When you are codependent you may initially at least feel you're doing the right thing, that you are trying your very best to alter the other person's behavior by constantly trying to please him or her to the extent of trying to change yourself into a more perfect person.

Slowly Losing The Battle - When married to an alcoholic, it's easy to try to put up with the person's addiction, in the hope that as all too often promised, that person will stop drinking next Monday, a Monday which, unless there is intervention, may never come. By attempting to reason with the person and placing yourself in a position to be pleasing and not to be antagonizing, you feel there is a light at the end of the tunnel, when in effect as time progresses you are being more and more controlled by that person's behavior.

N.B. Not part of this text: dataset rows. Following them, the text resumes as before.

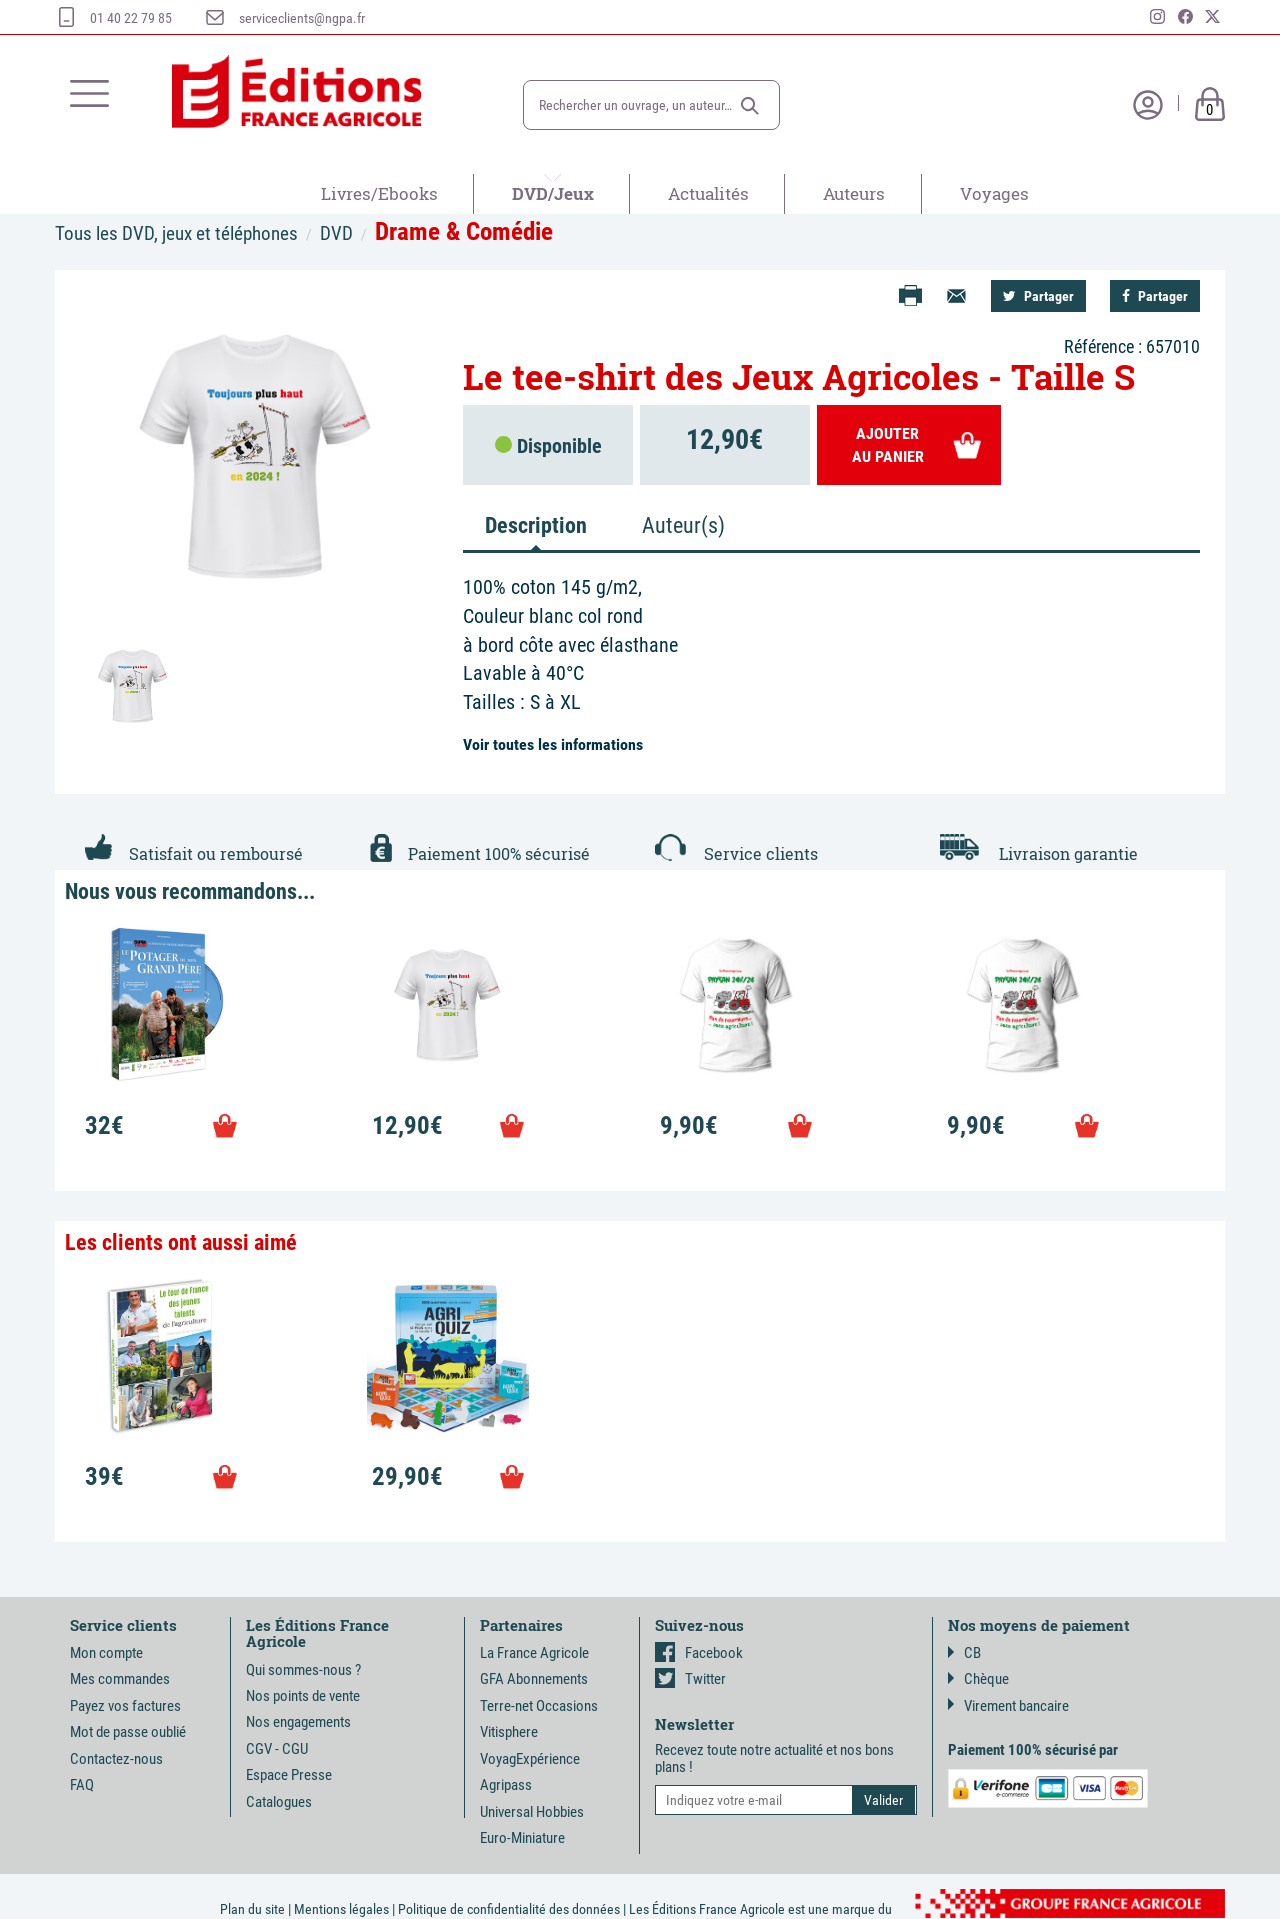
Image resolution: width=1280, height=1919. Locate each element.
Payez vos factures (125, 1706)
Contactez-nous (116, 1759)
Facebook (699, 1653)
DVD (336, 233)
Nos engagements (298, 1722)
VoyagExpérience (530, 1759)
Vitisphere (509, 1732)
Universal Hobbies (532, 1812)
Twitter (690, 1679)
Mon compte (106, 1653)
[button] (750, 106)
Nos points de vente (303, 1696)
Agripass (506, 1785)
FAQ (82, 1785)
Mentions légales (341, 1909)
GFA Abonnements (534, 1679)
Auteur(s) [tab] (683, 525)
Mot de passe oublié (128, 1732)
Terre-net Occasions (539, 1706)
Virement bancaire (1008, 1706)
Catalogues (279, 1802)
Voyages (994, 193)
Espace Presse (289, 1775)
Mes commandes (120, 1679)
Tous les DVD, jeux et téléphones (176, 233)
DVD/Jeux (553, 193)
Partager (1038, 296)
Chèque (978, 1679)
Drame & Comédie (464, 231)
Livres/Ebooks (379, 193)
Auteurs (854, 193)
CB (964, 1653)
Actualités (708, 193)
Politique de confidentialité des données (509, 1909)
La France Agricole (534, 1653)
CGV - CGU (277, 1749)
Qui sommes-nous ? (303, 1670)
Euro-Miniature (522, 1838)
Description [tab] (536, 525)
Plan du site (252, 1909)
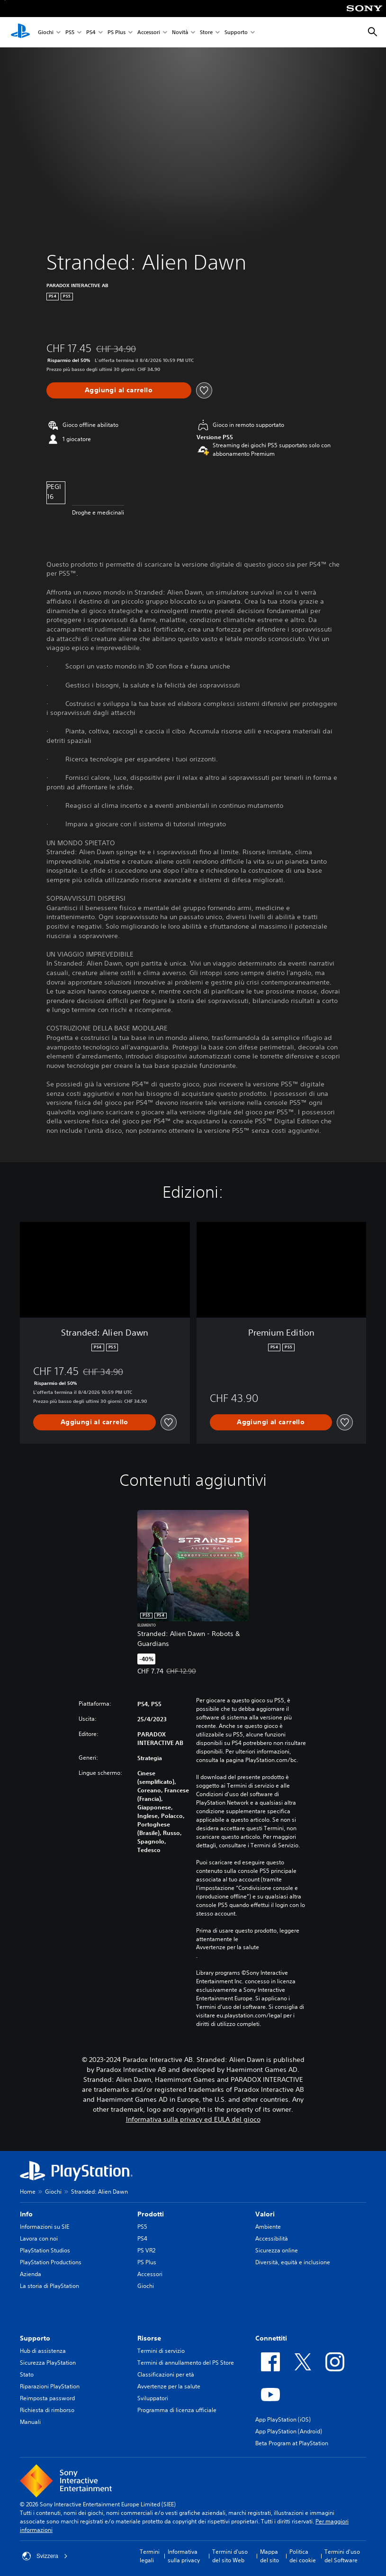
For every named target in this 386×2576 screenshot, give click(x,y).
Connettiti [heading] (271, 2338)
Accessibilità (271, 2238)
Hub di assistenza (43, 2351)
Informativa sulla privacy (184, 2556)
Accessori (148, 32)
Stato (27, 2374)
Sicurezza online (276, 2250)
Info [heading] (26, 2214)
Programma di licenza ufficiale (176, 2410)
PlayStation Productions (50, 2262)
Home (28, 2191)
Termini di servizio (161, 2351)
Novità (180, 32)
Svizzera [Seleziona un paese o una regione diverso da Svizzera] (45, 2556)
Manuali (30, 2422)
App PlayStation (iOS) (283, 2419)
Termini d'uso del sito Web (230, 2556)
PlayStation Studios (45, 2250)
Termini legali (150, 2556)
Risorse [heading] (149, 2338)
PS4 (91, 32)
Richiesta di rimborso (47, 2410)
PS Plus (117, 32)
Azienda (30, 2274)
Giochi (46, 32)
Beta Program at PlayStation (291, 2443)
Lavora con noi (39, 2238)
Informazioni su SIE (44, 2227)
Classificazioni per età (165, 2374)
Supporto (236, 32)
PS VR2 (146, 2250)
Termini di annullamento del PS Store (185, 2363)
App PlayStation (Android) (288, 2431)
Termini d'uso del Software (342, 2556)
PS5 (69, 32)
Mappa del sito (269, 2556)
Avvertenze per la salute (227, 1947)
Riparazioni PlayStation (50, 2386)
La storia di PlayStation (49, 2286)
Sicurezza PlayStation (48, 2363)
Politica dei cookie (302, 2556)
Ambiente (268, 2227)
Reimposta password (47, 2398)
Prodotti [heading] (150, 2214)
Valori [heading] (265, 2214)
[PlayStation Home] (20, 32)
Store (206, 32)
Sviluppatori (152, 2398)
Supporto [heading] (35, 2338)
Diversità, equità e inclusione (292, 2262)
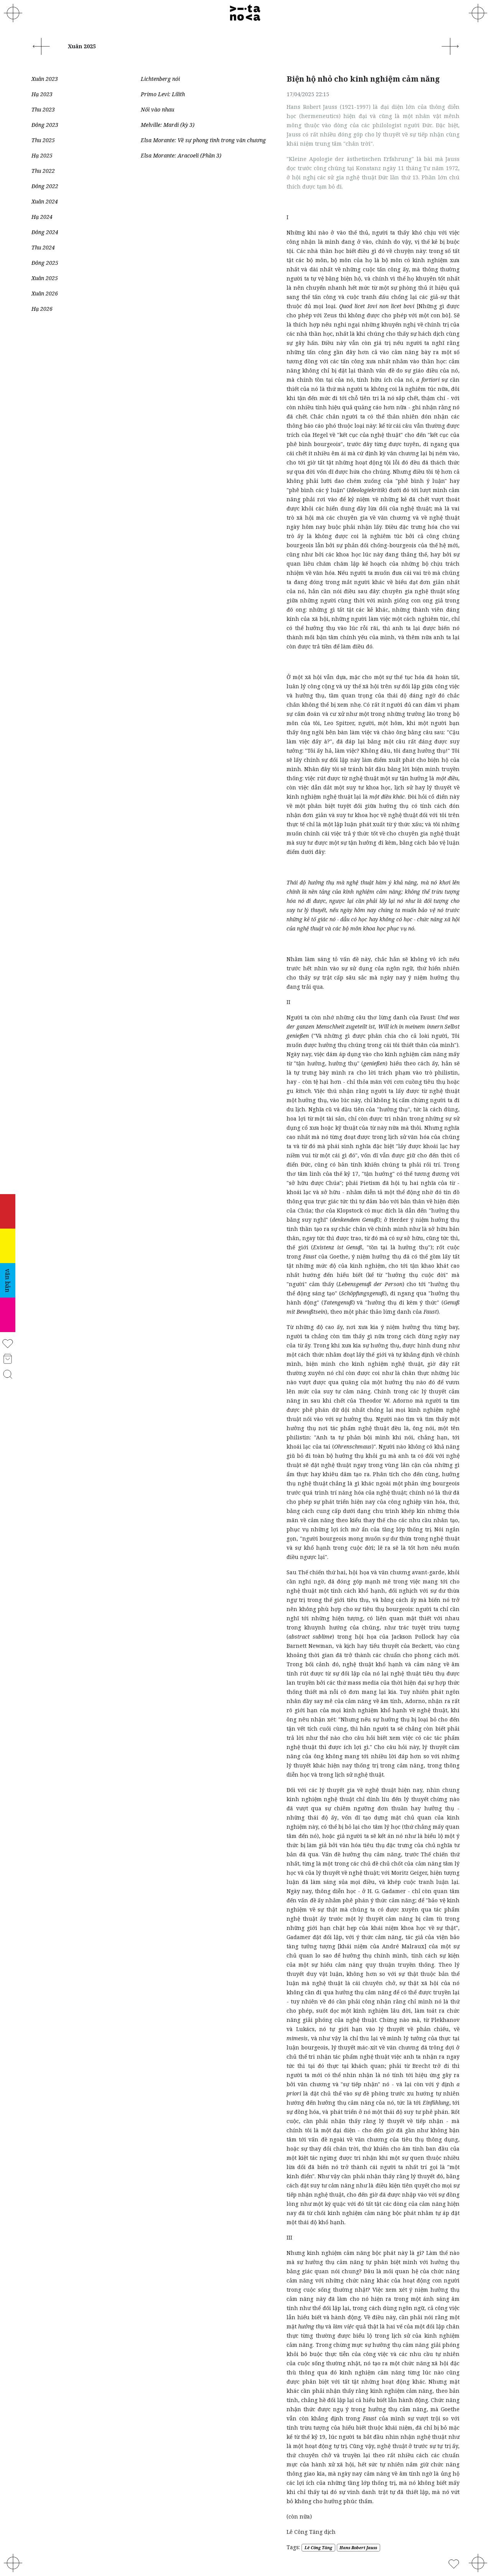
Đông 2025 (44, 262)
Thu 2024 (43, 247)
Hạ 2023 (42, 94)
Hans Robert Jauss (358, 2547)
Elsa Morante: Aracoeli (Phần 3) (181, 155)
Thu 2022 (43, 170)
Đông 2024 (44, 232)
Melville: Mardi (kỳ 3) (167, 124)
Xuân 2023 (44, 78)
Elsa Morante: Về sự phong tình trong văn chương (203, 140)
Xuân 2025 (44, 278)
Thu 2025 (43, 140)
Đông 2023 (44, 124)
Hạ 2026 (42, 308)
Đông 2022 (44, 186)
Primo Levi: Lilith (163, 94)
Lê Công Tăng (318, 2547)
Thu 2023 (43, 109)
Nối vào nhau (157, 109)
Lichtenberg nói (160, 78)
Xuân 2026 (44, 293)
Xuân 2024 (44, 201)
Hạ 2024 (42, 216)
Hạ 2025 (42, 155)
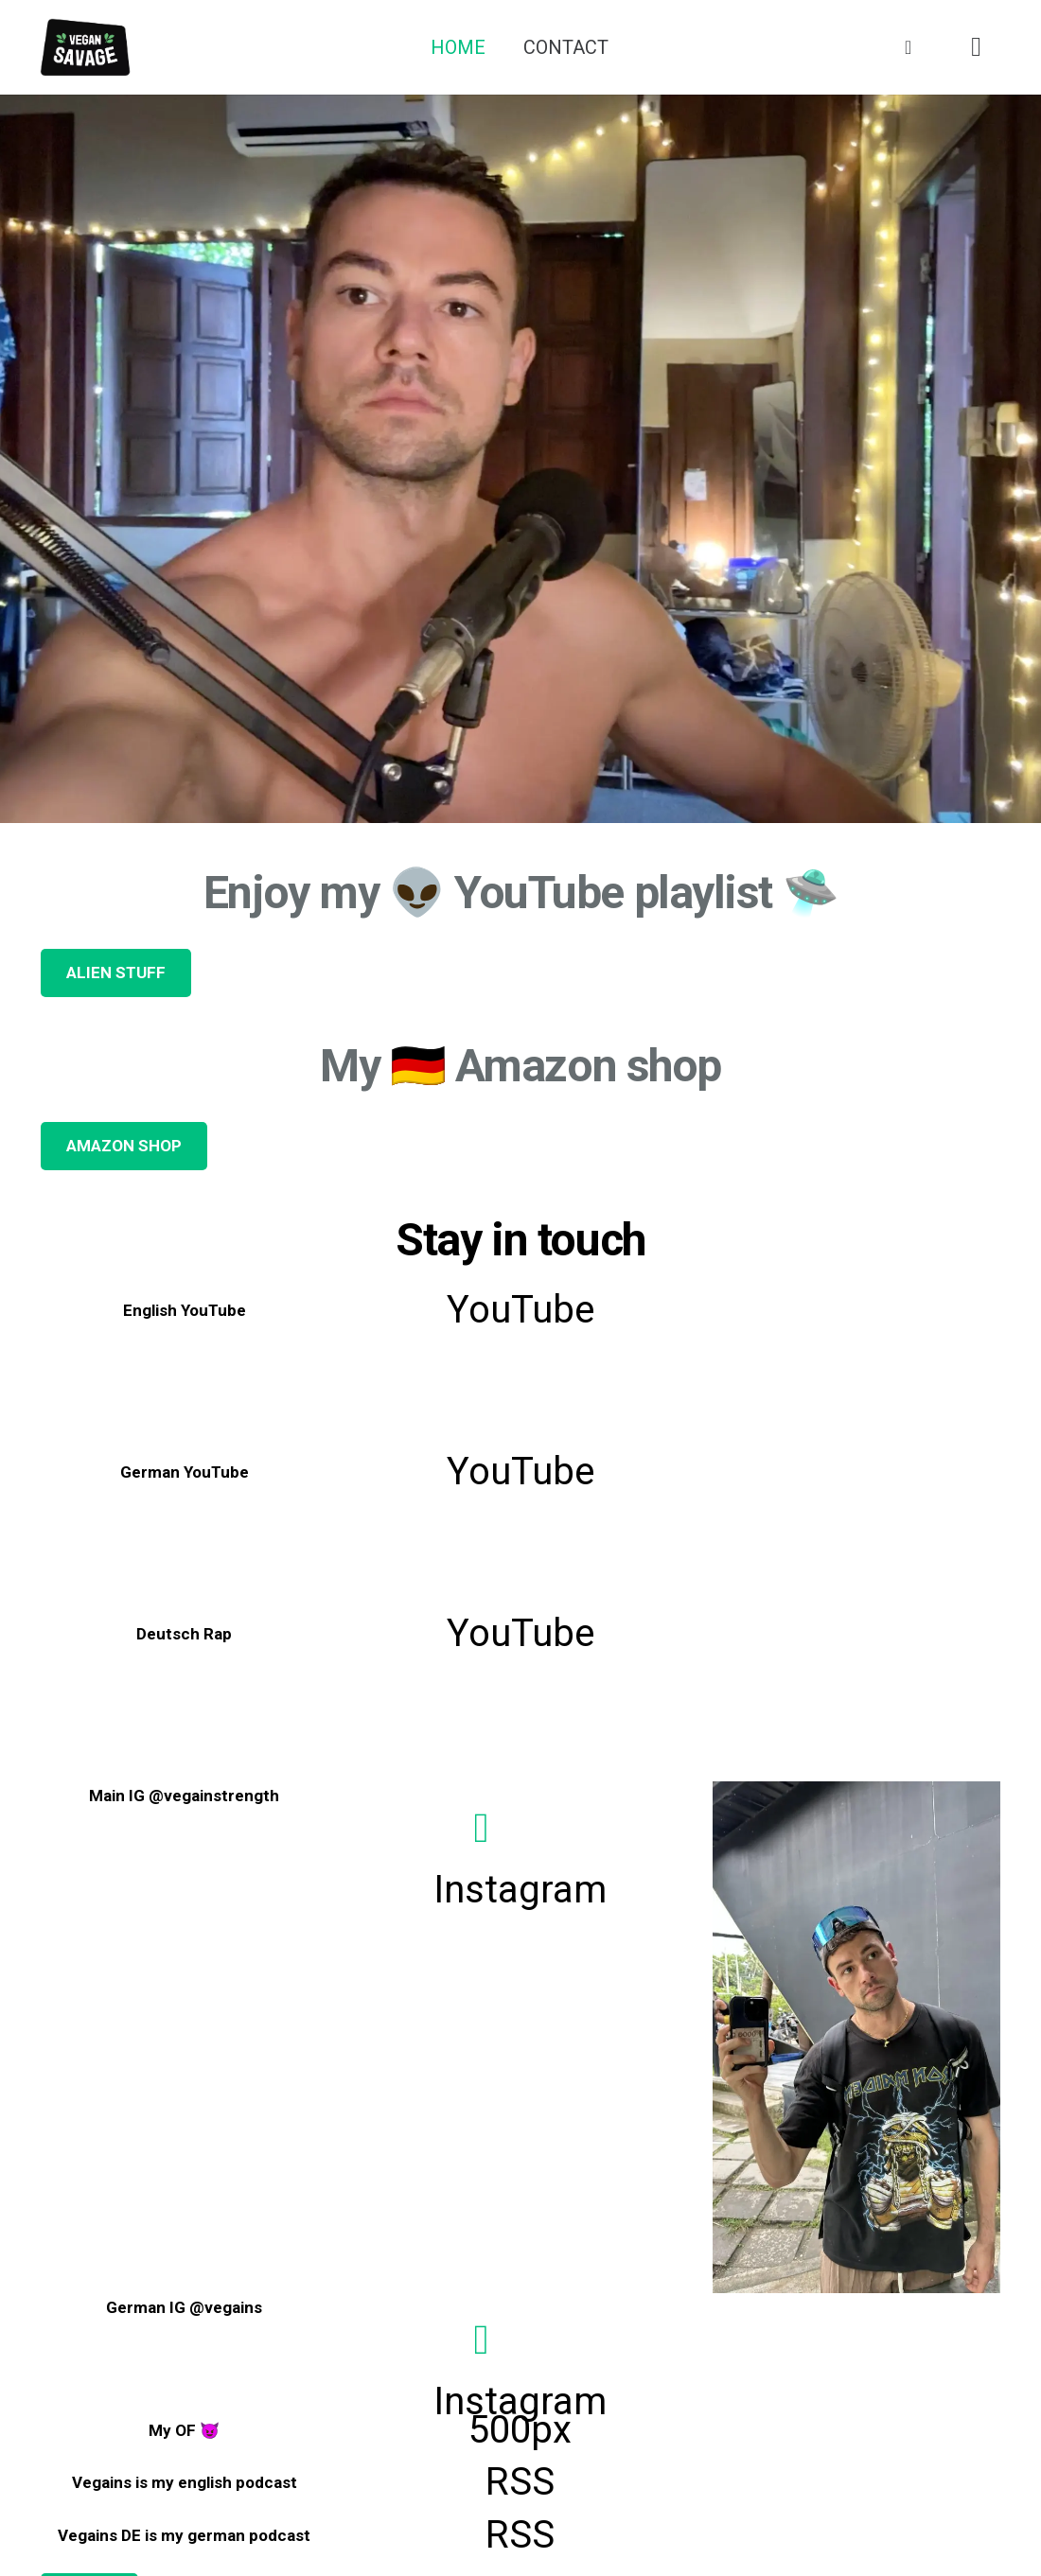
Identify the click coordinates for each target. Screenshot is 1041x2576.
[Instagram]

Dysfunctional Behavior - Although it was stated initially in this article that codependency isn't always a bad thing, by today's definition codependency is considered to be dysfunctional behavior, and the act of simply giving yourself to another person and being a selfless individual in that respect, deserves another term, that term probably being selflessness. Selflessness in itself is not dysfunctional behavior.

Codependency is a form of compulsive behavior, behavioral patterns designed to survive in a dysfunctional relationship. The codependent person tries harder and harder to act in a manner which in the final analysis accomplishes little that is positive and often much that is negative. Furthermore, a person who exhibits codependent behavior will often seem to go out of their way to try and help anyone they encounter who exhibits dysfunctional tendencies, as if the person fashioned themselves as a sort of Mother Teresa. On the other hand, that same person often will have trouble establishing a strong relationship with the person who is perfectly healthy.

The Need To Treat Codependent Behavior - The bottom line is that a person who exhibits codependent behavior is not only a victim of sorts but very often is in need of treatment. When it comes to treatment of dysfunctional behavior, the focus is usually on the addict or alcoholic the codependent person is trying to live with or help, and it isn't always recognized that the codependent person needs treatment as well in order to break the cycle. Codependent behavior is not usually recognized as a mental disorder, if only because the person affected by it appears normal in most respects. That person often needs help however. Even if the original source of the problem, the alcoholic or addict, is successfully treated, there is still one more person who is not necessarily capable of living a happy and normal life without treatment, the codependent person.